Abstract
Medical artificial general intelligence (AGI) is an emerging field that aims to develop systems specifically designed for medical applications that possess the ability to understand, learn, and apply knowledge across a wide range of tasks and domains. Large language models (LLMs) represent a significant step towards AGI. However, training cross-domain LLMs in the medical field poses significant challenges primarily attributed to the requirement of collecting data from diverse domains. This task becomes particularly difficult due to privacy restrictions and the scarcity of publicly available medical datasets. Here, we propose Medical AGI (MedAGI), a paradigm to unify domain-specific medical LLMs with the lowest cost, and suggest a possible path to achieve medical AGI. With an increasing number of domain-specific professional multimodal LLMs in the medical field being developed, MedAGI is designed to automatically select appropriate medical models by analyzing users’ questions with our novel adaptive expert selection algorithm. It offers a unified approach to existing LLMs in the medical field, eliminating the need for retraining regardless of the introduction of new models.
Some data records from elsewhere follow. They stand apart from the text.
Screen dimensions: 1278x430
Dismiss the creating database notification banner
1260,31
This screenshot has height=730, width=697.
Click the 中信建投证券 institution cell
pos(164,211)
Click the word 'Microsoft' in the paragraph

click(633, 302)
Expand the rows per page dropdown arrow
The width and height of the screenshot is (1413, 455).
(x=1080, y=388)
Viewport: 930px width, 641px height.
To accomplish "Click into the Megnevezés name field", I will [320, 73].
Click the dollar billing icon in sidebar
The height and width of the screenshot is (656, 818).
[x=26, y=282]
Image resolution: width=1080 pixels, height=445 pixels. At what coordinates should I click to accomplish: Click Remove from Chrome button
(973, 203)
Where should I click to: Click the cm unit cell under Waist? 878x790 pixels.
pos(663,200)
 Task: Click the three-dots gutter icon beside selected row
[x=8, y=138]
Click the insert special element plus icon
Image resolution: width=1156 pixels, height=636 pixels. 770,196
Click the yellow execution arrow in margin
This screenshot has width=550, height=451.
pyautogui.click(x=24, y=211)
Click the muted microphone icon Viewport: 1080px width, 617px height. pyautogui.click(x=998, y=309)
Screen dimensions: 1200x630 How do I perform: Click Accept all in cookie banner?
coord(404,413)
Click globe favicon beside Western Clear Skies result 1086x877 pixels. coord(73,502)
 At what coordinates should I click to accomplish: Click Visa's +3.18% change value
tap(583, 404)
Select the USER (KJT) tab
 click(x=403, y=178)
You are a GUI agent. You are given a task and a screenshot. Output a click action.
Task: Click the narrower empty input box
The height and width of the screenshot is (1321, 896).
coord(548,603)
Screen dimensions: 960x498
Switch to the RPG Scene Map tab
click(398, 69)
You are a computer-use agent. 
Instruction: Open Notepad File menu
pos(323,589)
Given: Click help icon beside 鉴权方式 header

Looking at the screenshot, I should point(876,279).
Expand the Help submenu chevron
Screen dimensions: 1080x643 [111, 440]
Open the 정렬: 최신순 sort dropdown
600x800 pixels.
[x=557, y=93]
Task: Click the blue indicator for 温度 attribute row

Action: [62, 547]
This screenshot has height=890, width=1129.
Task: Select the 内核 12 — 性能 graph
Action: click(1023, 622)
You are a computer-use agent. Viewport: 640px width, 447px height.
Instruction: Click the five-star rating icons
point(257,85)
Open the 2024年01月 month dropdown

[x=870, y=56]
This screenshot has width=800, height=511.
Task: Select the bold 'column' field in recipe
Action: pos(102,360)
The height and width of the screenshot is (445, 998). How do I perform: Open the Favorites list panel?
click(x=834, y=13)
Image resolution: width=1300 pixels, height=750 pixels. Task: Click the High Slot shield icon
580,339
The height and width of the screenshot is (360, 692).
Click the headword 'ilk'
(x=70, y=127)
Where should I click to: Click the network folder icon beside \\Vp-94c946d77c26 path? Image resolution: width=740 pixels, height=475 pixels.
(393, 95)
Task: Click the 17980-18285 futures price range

This characteristic renders it a future-proof solution in the dynamically advancing medical domain. To showcase the resilience of MedAGI, we conducted an evaluation across three distinct medical domains: dermatology diagnosis, X-ray diagnosis, and analysis of pathology pictures. The results demonstrated that MedAGI exhibited remarkable versatility and scalability, delivering exceptional performance across diverse domains. Our code is publicly available to facilitate further research at https://github.com/JoshuaChou2018/MedAGI.
1 Introduction
Artificial General Intelligence (AGI) [1] refers to highly autonomous systems that possess the ability to understand, learn, and apply knowledge across a wide range of tasks and domains. These systems are designed to match or even exceed human competencies in intellectual tasks. Essentially, AGI represents the pinnacle objective within the field of artificial intelligence (AI) [2]. Within this realm, Medical AGI is an emerging field that aims to develop Artificial General Intelligence systems specifically designed for medical applications, encompassing tasks such as disease diagnosis, treatment planning, and patient care optimization. Large language models (LLMs) [3] represent a significant step towards AGI by showcasing the power of language processing and understanding. During the past few months, significant progress has been made in the field of LLMs, revolutionizing language comprehension and enabling complex linguistic tasks [4], [5]. Among the highly anticipated models, Chat-GPT, developed by OpenAI, has garnered attention for its exceptional capabilities. This model is especially proficient in generating human-like text based on the input it receives, demonstrating an impressive understanding of nuanced contexts and varied linguistic styles. Specifically, ChatGPT shows great potential in Medical AGI by assisting with medical disease diagnosis through patients conversations, such as ophthalmic diagnosis [6], pathology diagnosis [7], and health care discussion [8].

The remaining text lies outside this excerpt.